>>>>>

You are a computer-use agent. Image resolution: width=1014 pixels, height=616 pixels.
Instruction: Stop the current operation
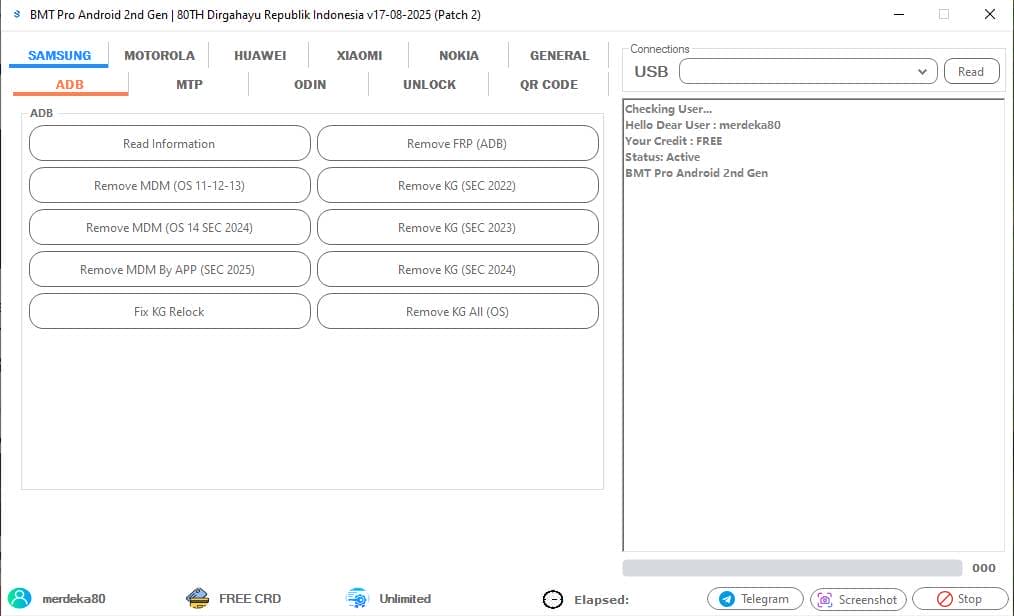[x=959, y=599]
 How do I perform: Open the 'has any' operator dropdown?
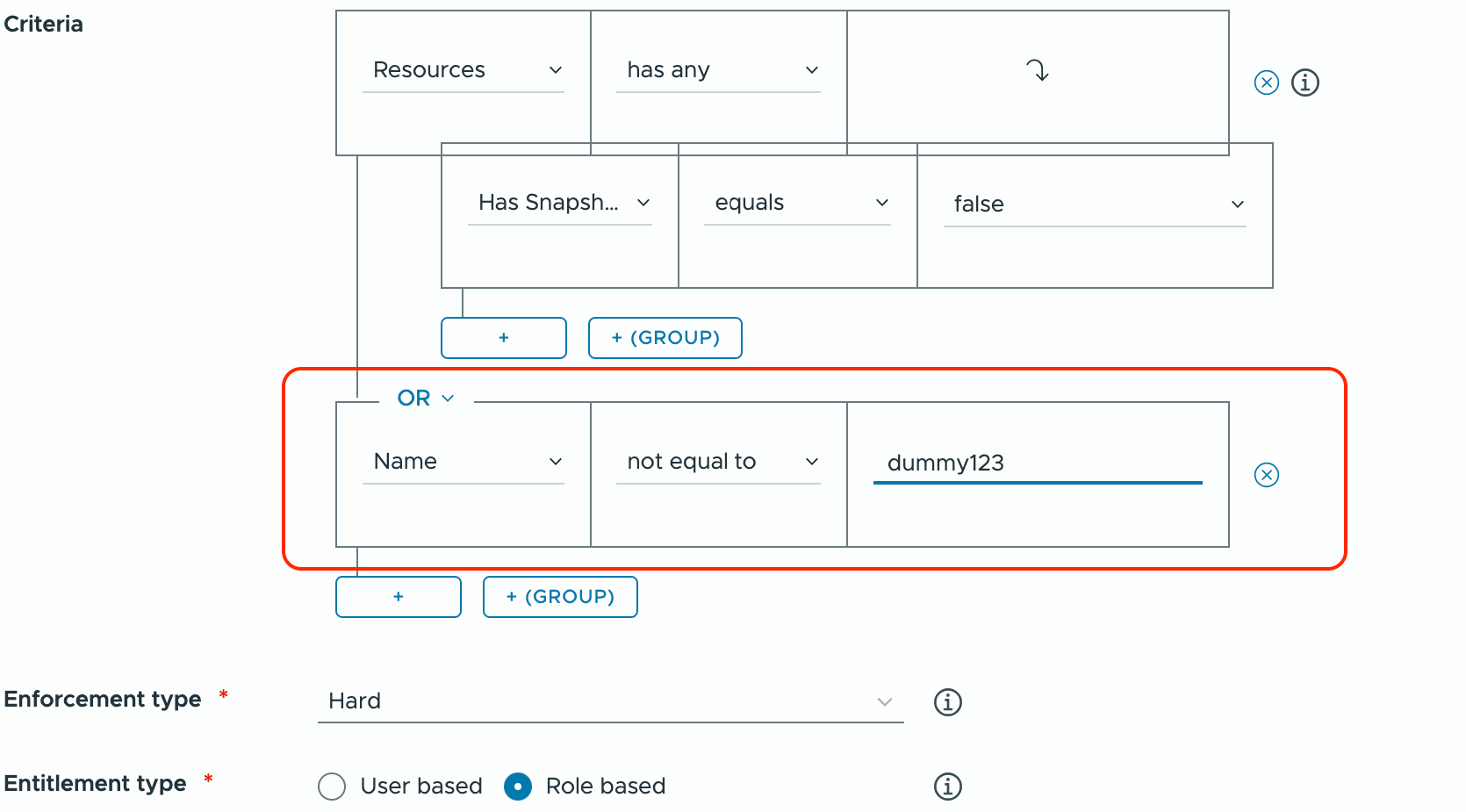click(x=718, y=70)
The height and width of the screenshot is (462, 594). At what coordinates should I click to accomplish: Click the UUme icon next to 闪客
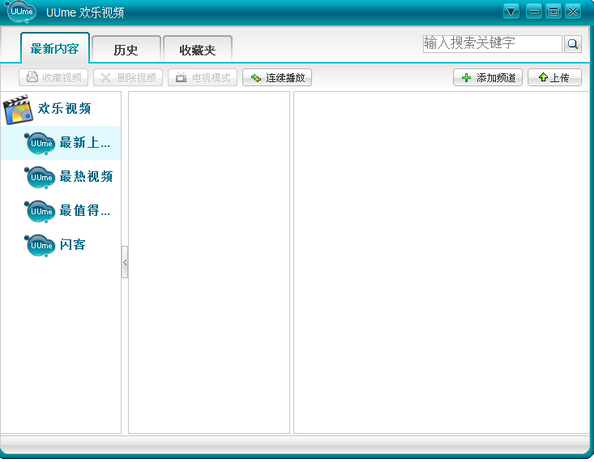40,245
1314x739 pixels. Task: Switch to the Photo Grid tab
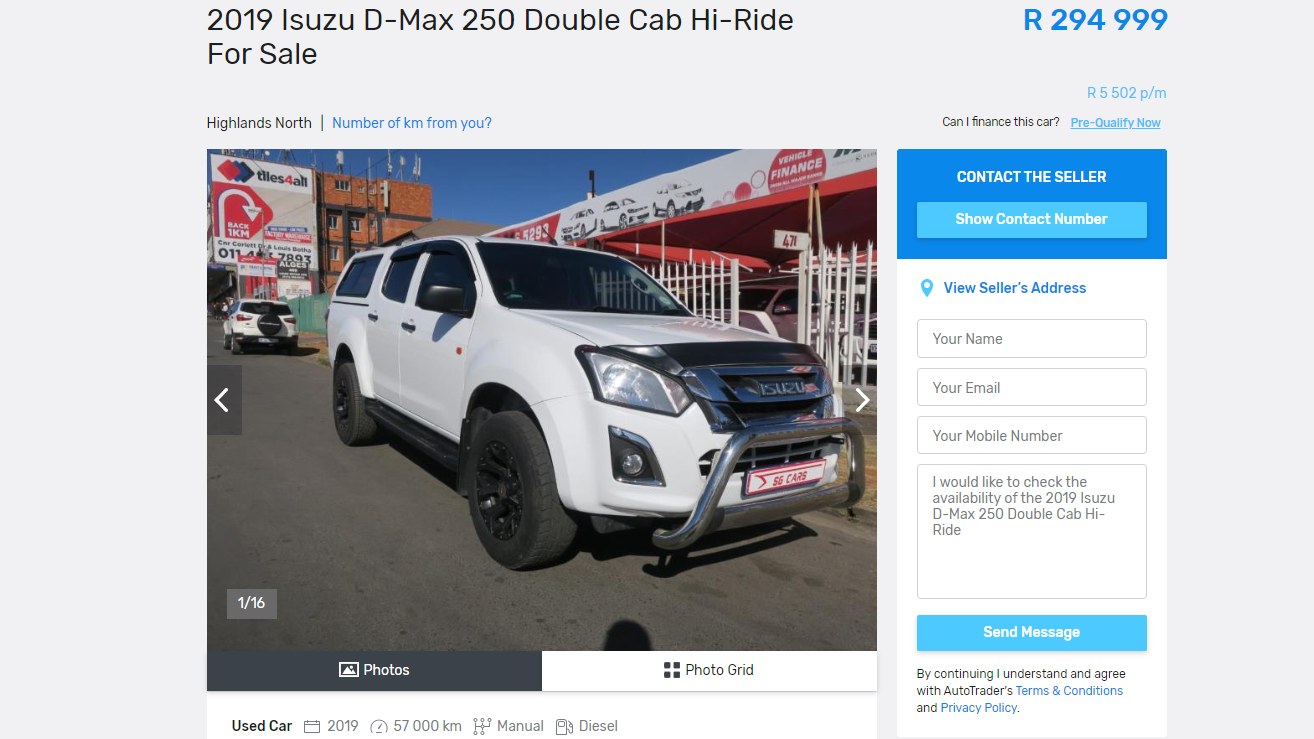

<<<<<

What this task involves: Count each line above where the string "pixels" occurs. Give the number only.

Output of the task: 2